Cependant, tout s’inverse à la fin de la Seconde Guerre mondiale. Sentant l’affrontement idéologique américano-soviétique gagner les esprits, Staline décide d’assouplir sa politique, s’ouvrant alors au monde et affiliant l’équipe nationale d’URSS à la FIFA en 1946.

 

La réussite y sera totale, de 1946 à 1990, date de la dernière compétition officielle de la sélection d’URSS, l’équipe s’affirme comme l’un des cadors de l’époque, la parfaite combinaison d’individualité vers un but commun, une métaphore footballistique du communisme.

 

L’URSS remporte 5 médailles olympiques de football, 3 médailles de bronze consécutives en 1972, 1976 et 1980 mais surtout deux titres, le premier en 1956 à Melbourne et le deuxième en 1988 lors de leurs derniers jeux sous bannière soviétique à Séoul. Triomphant du Brésil de Romario et de l’Argentine du mythique Maradona, l’URSS affiche sa réussite sportive au monde entier, seulement quatre petites années après le boycott de l’édition américaine à Los-Angeles.

 

Néanmoins, la mémoire du football ne se soucie que très peu des titres olympiques et privilégie les compétitions internationales organisées par sa maison mère la FIFA. 
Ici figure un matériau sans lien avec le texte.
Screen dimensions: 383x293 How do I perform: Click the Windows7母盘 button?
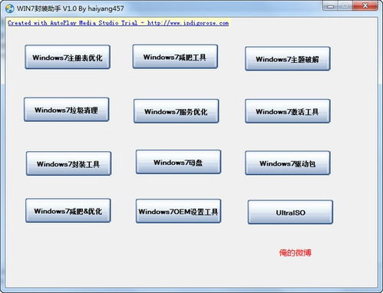(178, 162)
En 1960, l’UEFA, l’union des associations européennes, fraichement créée en 1954 sous l’égide de la FIFA met en place la première coupe d’Europe des nations, désormais communément appelé l’Euro. Se déroulant en France, ce premier Euro grave sur la coupe le nom de l’URSS comme vainqueur initial après la victoire des soviétiques 2-1 face à la Yougoslavie au Parc des Princes.

 

Porté par Lev Yachine, considéré comme l’un des plus grands gardiens de l’histoire et seul Ballon d’Or à ne pas avoir évolué en tant que joueur de champ, l’URSS se hisse deux nouvelles fois en finale de l’Euro en 1964 et 1972, défaite par l’Espagne et l’Allemagne de l’Ouest dans des rencontres fortement idéologiques.

 

Enfin, plus que ces titres ou trophées assez abstraits pour situer l’importance de la sélection soviétique dans l’histoire contemporaine du football, l’équipe nationale d’URSS fut la première à innover tactiquement, optant pour une ligne de 4 défenseurs délaissant le 3-2-2-2 jugé trop brouillon pour le maintenant très célèbre 4-4-2. La rigueur soviétique dénotait fortement du football de cette époque, puisque lorsque d’un côté du rideau de fer, l’Europe de l’Ouest s'émerveille pour un Johan Cruyff fumant dans les vestiaire à la mi-temps, les soviétiques furent les premiers à introduire les notions de science du sport afin d’améliorer les performances des joueurs. 

 

Véritables pionniers du professionnalisme avec un suivi nutritionnel et une planification d'entraînements ciblés, les soviétiques démontrent une fois sur le terrain une endurance et une rigueur tactique dominante. Comblant l’écart technique entre d’autres nations plus fantasques, la guerre froide se poursuit  sur le rectangle vert. Opposant le Football total de l’Ouest presque outrancier de facilité au pragmatisme et à la discipline soviétique le football de la seconde moitié du XXème siècle fut un des multiples théâtres de l’affrontement idéologique Est/Ouest.

 

L’implosion de l’URSS en fin d’année 1991 provoque la disparition et le morcellement de la sélection nationale. Désormais, 15 équipes distinctes participant aux rencontres internationales représentent leur pays en lieu et place de l’URSS, parmi elles, l’Ukraine où la situation tend vers un retour à l’époque soviétique. 

 

Forte de titres internationaux majeurs, d’innovations tactiques et scientifiques, la sélection soviétique bien que oubliée de nos jours représente une alternative ferme au football anarchique de son époque et restera pour certains comme la première équipe de football moderne : moins fantaisiste mais triomphante.